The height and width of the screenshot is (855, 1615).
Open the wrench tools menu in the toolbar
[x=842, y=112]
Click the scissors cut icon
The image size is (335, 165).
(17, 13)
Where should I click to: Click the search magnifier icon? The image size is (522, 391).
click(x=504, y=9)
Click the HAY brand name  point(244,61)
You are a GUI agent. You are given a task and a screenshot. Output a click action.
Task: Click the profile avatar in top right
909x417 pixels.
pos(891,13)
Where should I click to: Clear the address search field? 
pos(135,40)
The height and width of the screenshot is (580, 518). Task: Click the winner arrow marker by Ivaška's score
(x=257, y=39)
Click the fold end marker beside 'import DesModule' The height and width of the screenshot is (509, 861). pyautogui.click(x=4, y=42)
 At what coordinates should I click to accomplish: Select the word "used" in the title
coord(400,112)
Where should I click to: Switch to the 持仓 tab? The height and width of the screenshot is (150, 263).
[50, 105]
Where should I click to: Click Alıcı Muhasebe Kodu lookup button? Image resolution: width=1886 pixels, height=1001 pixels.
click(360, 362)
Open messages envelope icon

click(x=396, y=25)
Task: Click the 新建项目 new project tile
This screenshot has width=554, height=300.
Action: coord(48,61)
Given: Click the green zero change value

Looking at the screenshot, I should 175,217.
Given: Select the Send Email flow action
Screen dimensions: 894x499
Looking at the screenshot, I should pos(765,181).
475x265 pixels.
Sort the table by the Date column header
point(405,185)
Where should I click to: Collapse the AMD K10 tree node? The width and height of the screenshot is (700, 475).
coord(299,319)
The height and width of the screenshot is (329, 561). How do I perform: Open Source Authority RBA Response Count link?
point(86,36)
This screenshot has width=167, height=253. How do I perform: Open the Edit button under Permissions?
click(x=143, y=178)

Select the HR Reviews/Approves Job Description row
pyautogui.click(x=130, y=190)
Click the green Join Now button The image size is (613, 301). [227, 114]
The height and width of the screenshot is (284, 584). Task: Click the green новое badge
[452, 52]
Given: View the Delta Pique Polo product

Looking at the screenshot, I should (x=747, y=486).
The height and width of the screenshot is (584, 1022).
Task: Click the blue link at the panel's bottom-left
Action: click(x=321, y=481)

********************

Exactly as written, copy the lines from the one containing "Sort the table by the Date column header" to the end of the entries, both ends included.

Sort the table by the Date column header
point(405,185)
Where should I click to: Collapse the AMD K10 tree node? The width and height of the screenshot is (700, 475).
coord(299,319)
The height and width of the screenshot is (329, 561). How do I perform: Open Source Authority RBA Response Count link?
point(86,36)
This screenshot has width=167, height=253. How do I perform: Open the Edit button under Permissions?
click(x=143, y=178)

Select the HR Reviews/Approves Job Description row
pyautogui.click(x=130, y=190)
Click the green Join Now button The image size is (613, 301). [227, 114]
The height and width of the screenshot is (284, 584). Task: Click the green новое badge
[452, 52]
Given: View the Delta Pique Polo product

Looking at the screenshot, I should (x=747, y=486).
The height and width of the screenshot is (584, 1022).
Task: Click the blue link at the panel's bottom-left
Action: click(x=321, y=481)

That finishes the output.